---------- DOCUMENT PASSAGE
9. The device according to claim 1, wherein the device is handheld and configured as a portable optical spectroscopy apparatus for measurement of gas concentration, and wherein the device can be held with a single hand.

10. The device apparatus according to claim 1, further comprising a pump that continuously pumps the gas to be analyzed through the measuring chamber; and/or further comprising a telescoping sample probe; and/or further comprising a rigid probe for measurement of underground gas concentrations.

11. A portable optical spectroscopy method for measurement of species concentration, number density, or column density, the method comprising the steps of: holding a portable optical spectroscopy device in an area to be measured, said portable optical spectroscopy device being a device according to claim 1; emitting light from the light source of the portable optical spectroscopy device through the measuring chamber of the device; receiving light via the first optical detector and the at least one second optical detector of the device; and evaluating a signal characteristic output by the first optical detector and the at least one second optical detector of the device; wherein the device has a plurality of operational modes measuring a same absorption feature or different absorption features of the species, and wherein said device switches between modes depending on measured absorbance.
--------------------
## GIVEN INSTRUCTION 1
Reproduce the patent claims from "9. The device" up to and including "a single hand.".
## GIVEN INSTRUCTION 2
List every step of the method described in claim 11 of the patent claims.
---------- DATA PROVIDED
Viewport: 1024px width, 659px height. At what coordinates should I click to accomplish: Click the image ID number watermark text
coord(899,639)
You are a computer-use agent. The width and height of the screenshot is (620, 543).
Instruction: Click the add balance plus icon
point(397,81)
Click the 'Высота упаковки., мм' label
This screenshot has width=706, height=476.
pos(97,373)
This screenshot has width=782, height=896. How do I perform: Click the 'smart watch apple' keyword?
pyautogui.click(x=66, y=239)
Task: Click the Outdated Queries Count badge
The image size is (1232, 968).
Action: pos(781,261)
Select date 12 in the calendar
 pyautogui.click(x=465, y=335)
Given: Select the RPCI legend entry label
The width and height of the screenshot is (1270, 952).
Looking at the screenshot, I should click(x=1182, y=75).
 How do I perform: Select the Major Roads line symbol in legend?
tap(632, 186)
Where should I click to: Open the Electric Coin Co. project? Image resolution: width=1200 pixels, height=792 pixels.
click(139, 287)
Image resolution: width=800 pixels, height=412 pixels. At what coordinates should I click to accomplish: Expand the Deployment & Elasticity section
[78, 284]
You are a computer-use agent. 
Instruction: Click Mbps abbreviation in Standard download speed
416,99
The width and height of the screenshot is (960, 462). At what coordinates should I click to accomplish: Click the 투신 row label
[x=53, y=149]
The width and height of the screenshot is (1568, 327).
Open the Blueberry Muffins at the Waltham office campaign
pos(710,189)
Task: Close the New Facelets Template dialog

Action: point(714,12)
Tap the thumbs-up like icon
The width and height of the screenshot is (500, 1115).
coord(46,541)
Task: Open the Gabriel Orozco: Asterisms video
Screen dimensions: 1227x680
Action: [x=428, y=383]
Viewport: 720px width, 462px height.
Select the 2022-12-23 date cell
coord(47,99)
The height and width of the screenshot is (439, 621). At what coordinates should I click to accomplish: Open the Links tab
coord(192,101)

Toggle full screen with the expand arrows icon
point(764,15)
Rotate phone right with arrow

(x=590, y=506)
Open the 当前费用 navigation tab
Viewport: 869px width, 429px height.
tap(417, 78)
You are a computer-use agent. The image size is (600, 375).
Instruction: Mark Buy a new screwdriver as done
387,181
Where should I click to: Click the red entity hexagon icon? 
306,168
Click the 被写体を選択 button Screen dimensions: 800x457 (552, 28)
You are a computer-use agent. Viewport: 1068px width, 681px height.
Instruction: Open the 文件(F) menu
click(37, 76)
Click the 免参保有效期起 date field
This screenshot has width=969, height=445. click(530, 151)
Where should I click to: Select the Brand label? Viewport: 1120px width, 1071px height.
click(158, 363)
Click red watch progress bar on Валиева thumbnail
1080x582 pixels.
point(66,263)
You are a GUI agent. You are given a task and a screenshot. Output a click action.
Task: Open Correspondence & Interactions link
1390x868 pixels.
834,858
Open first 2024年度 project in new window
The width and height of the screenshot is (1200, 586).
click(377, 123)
--------------------
## FINAL RESULT 1
9. The device according to claim 1, wherein the device is handheld and configured as a portable optical spectroscopy apparatus for measurement of gas concentration, and wherein the device can be held with a single hand.

## FINAL RESULT 2
1. Holding a portable optical spectroscopy device in an area to be measured, said portable optical spectroscopy device being a device according to claim 1
2. Emitting light from the light source of the portable optical spectroscopy device through the measuring chamber of the device
3. Receiving light via the first optical detector and the at least one second optical detector of the device
4. Evaluating a signal characteristic output by the first optical detector and the at least one second optical detector of the device